● SET OF TASKS
**1.** From the essay on SEC hedge fund registration, copy word for word the passage starting with "Bureaucracy Without Benefit" and going on through "the investing public.".
**2.** In the hedge fund registration essay, the sentence beginning "Looking back" names several parties that were registered with the SEC. List all of them.
**3.** Continue the essay on SEC registration of hedge fund advisers from the point where it stops.

● PASSAGE PROVIDED
(begin)
Bureaucracy Without Benefit

By Mark J. Astarita, Esq.  


The SEC has now decided to require registration of certain hedge fund advisers under the Investment Adviser Act of 1940.

The new rules, trumpeted by a few (but not all) of the Commissioners, is being touted as a method to stop Hedge Fund Fraud, and to control the hedge fund industry. The question is however, is there any significant hedge fund fraud, and does the industry need control? Further, does the SEC have the funds or staffing to control or oversee the industry, and what makes anyone believe that they can do so in an effective manner. Or finally, is this just another bureaucratic blunder that will cost the regulated more time and money without any significant benefit to the investing public.

The SEC has put forward an argument that since hedge fund investing has gone mainstream, it needs to be regulated, and that since there are an increasing number of frauds in the hedge fund sector, there is an urgent need for such regulation.

While the Commission may have its heart in the right place, as one who has followed this issue from the beginning, and has been involved in securities regulation for over 20 years, the justifications do not support the concept of registration. In fact, most of the justifications for these new regulations are simply untrue.

The SEC’s rationale is based on questionable reasoning, is contradicted by the Commission’s own research and studies, and is simply not supported by any evidence or data.

The SEC believes that if hedge fund managers are registered, it will be able to better prevent fraud by those managers. Putting aside the question of whether there is any significant fraud by hedge fund managers (there is no evidence that there is) we question whether there is any significant effect of SEC registration on preventing or detecting fraud.

Looking back, the defendants in the research scandal were registered with the SEC, the defendants in the market timing scandal were registered with the SEC, Enron, Tyco and the defendants in the corporate accounting scandals were all registered with the SEC.

The SEC did not prevent, nor even detect, any of those frauds, and there is no reason to believe that the additional regulatory burden on another industry segment will result in the detection or prevention of any supposed fraud in that industry segment.

The Rule Change

The SEC’s release on the rule change is available at their web site, in a notice entitled Registration Under the Advisers Act of Certain Hedge Fund Advisers. It might make interesting reading for some of you, and if you do read it, please make sure to read the Dissent of Commissioners Cynthia A. Glassman and Paul S. Atkins. For those of you who are really interested, the original proposal is also available, and is titled Registration Under the Advisers Act of Certain Hedge Fund Advisers File No.: S7-30-04. The document is quite lengthy, as the Commission attempts to justify this rule proposal. There is also a significant Dissent by Commissioners Cynthia A. Glassman and Paul S. Atkins to the original proposal, which merits a careful reading.
(end)
● GIVEN DATA
(begin)
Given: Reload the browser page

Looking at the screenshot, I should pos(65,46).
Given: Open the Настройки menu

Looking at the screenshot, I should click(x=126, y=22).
(end)
● SOLVED TASKS
**1.**
Bureaucracy Without Benefit

By Mark J. Astarita, Esq.  


The SEC has now decided to require registration of certain hedge fund advisers under the Investment Adviser Act of 1940.

The new rules, trumpeted by a few (but not all) of the Commissioners, is being touted as a method to stop Hedge Fund Fraud, and to control the hedge fund industry. The question is however, is there any significant hedge fund fraud, and does the industry need control? Further, does the SEC have the funds or staffing to control or oversee the industry, and what makes anyone believe that they can do so in an effective manner. Or finally, is this just another bureaucratic blunder that will cost the regulated more time and money without any significant benefit to the investing public.

**2.**
- The defendants in the research scandal
- The defendants in the market timing scandal
- Enron
- Tyco
- The defendants in the corporate accounting scandals

**3.**
The rule change itself is relatively simple, and merely changes how the number of “clients” are counted for purposes of determining whether an investment adviser is required to register with the Commission. However, the rule change is designed to limit the exemption, and require hedge fund operators to register.

Traditionally, hedge fund managers were not required to register as Investment advisers because of an exemption in the registration statutes, which exempted from registration any adviser with less than 15 clients. Since the Act counted partnerships and corporations as one client, regardless of how many shareholders or partners were involved, a hedge fund adviser, running one hedge fund, only had one client.

The rule would require investment advisers to count as "clients" limited partners and shareholders of certain unregistered investment funds for which they provide investment advice. That is, every investor in the hedge fund itself now becomes a “client” for purposes of the exemption.

The effect of the rule is to require registration of advisers of hedge funds that have more than 15 investors – which is undoubtedly most, if not all, hedge funds.

The proposed rule contains special provisions for advisers located outside the United States that are designed to limit the extraterritorial application of the Advisers Act to non-U.S. Advisers of offshore funds that have U.S. investors.

The Current Rule

Under the current version of Section 203(b)(3) of the Advisers Act and the rules thereunder, an investment adviser is not required to register with the SEC if:

(i)                it has fewer than 15 advisory clients in any 12- month period;

(ii)               does not hold itself out to the public as an investment adviser; and

(iii)             has $25 million or more in assets under management.

Rule 203(b)(3) under the Act currently permits investment advisers to count an investment fund as one client and does not require advisers to “look through” a fund and count investors in the fund as clients when determining whether they have 15 or more clients. Most hedge fund advisers rely on that rule to avoid SEC registration.

The rule change will therefore require most hedge fund advisers to register, as most hedge funds have more than 15 investors, and thus, more than 15 clients for purposes of the rule.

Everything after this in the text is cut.